● **WORK INSTRUCTIONS**
Verbatim copy without images: repeat the records in full.
☆ ☆ ☆
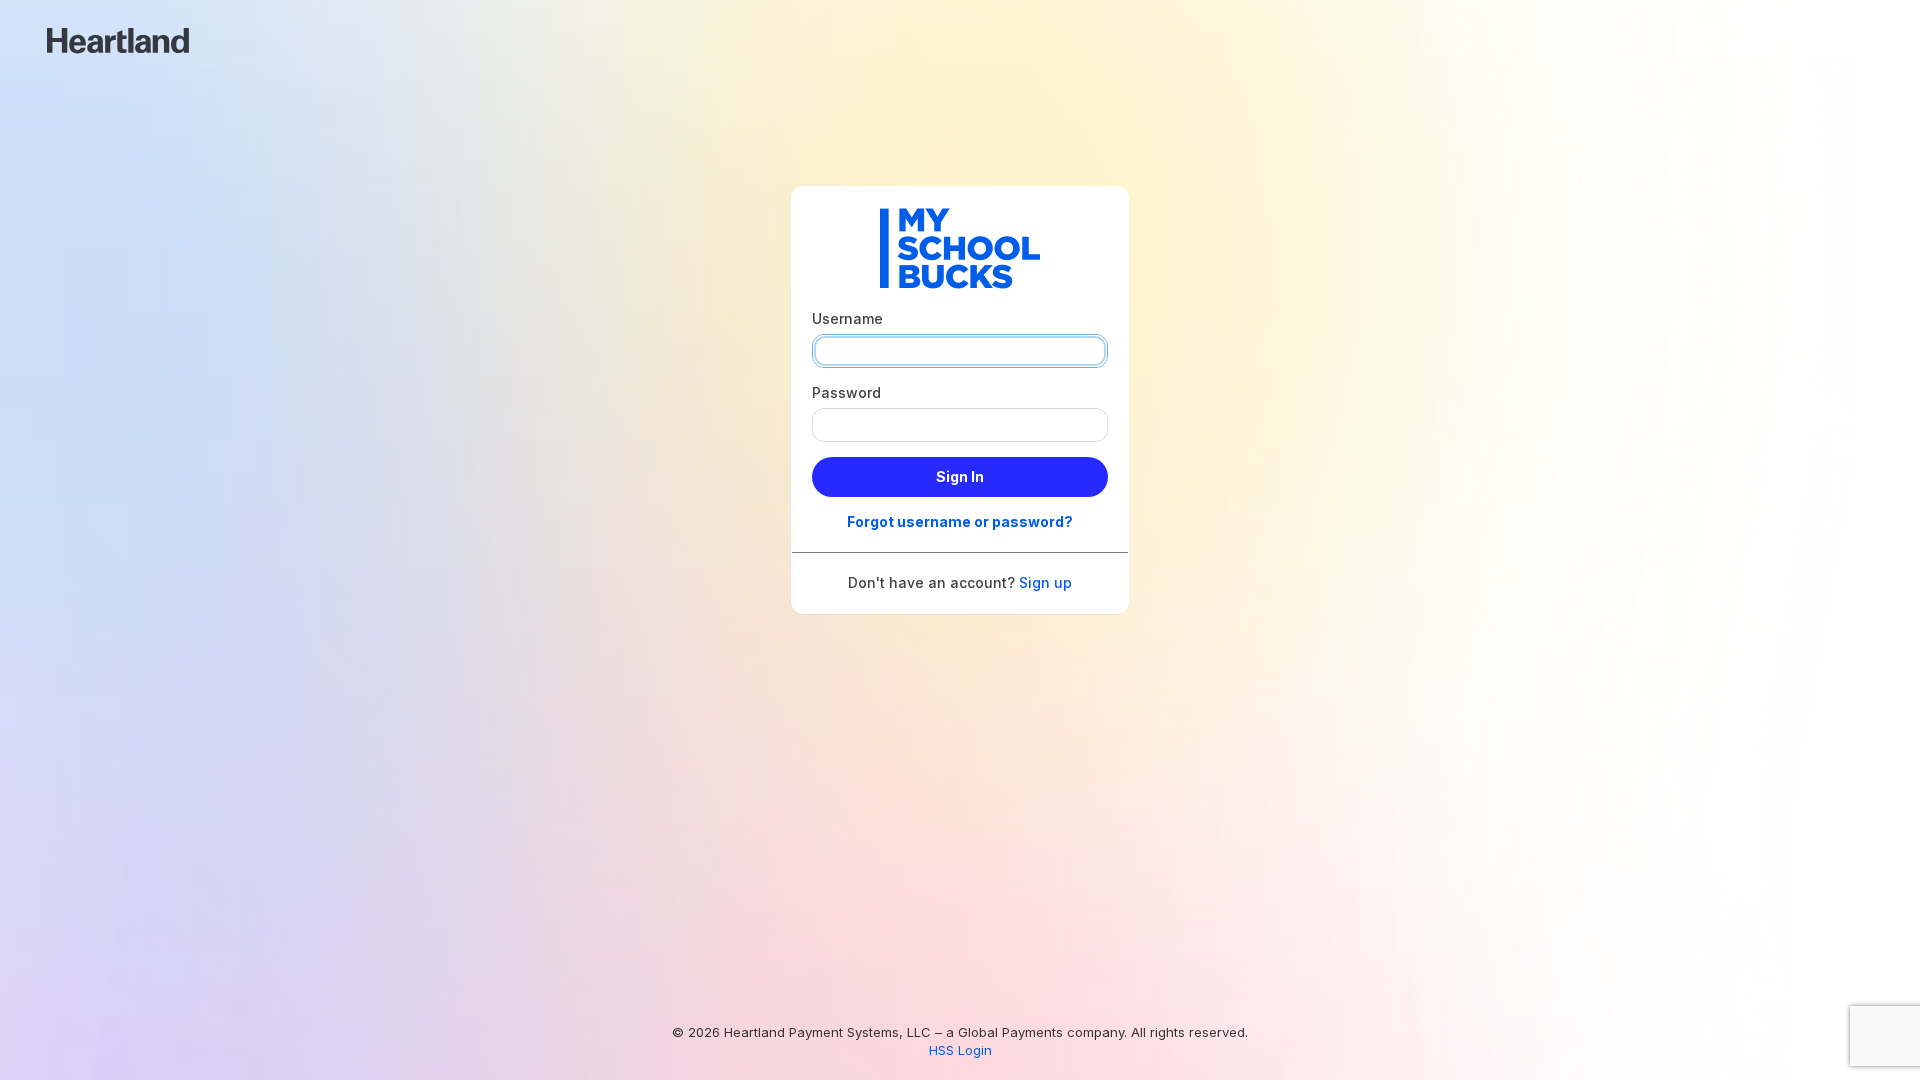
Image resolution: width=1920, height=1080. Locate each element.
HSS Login (960, 1050)
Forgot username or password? (960, 521)
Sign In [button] (960, 476)
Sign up (1045, 582)
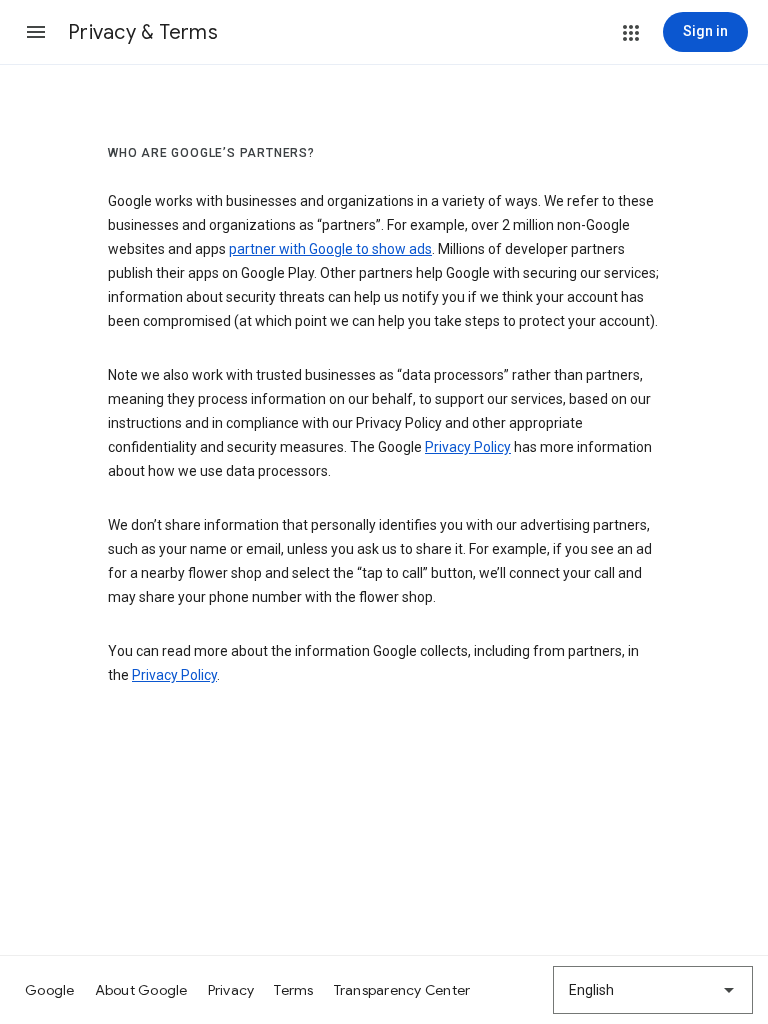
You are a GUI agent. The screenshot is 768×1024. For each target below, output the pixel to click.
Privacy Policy (468, 447)
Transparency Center (402, 990)
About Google (141, 990)
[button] (36, 32)
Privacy (231, 990)
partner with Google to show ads (330, 249)
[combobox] (653, 990)
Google (50, 990)
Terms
☆ ☆ ☆
● **YOUR SOLUTION**
Image resolution: width=1920, height=1080. Locate each element.
HSS Login (960, 1050)
Forgot username or password? (960, 521)
Sign In [button] (960, 476)
Sign up (1045, 582)
You are a GUI agent. The screenshot is 768×1024. For each target below, output the pixel to click.
Privacy Policy (468, 447)
Transparency Center (402, 990)
About Google (141, 990)
[button] (36, 32)
Privacy (231, 990)
partner with Google to show ads (330, 249)
[combobox] (653, 990)
Google (50, 990)
Terms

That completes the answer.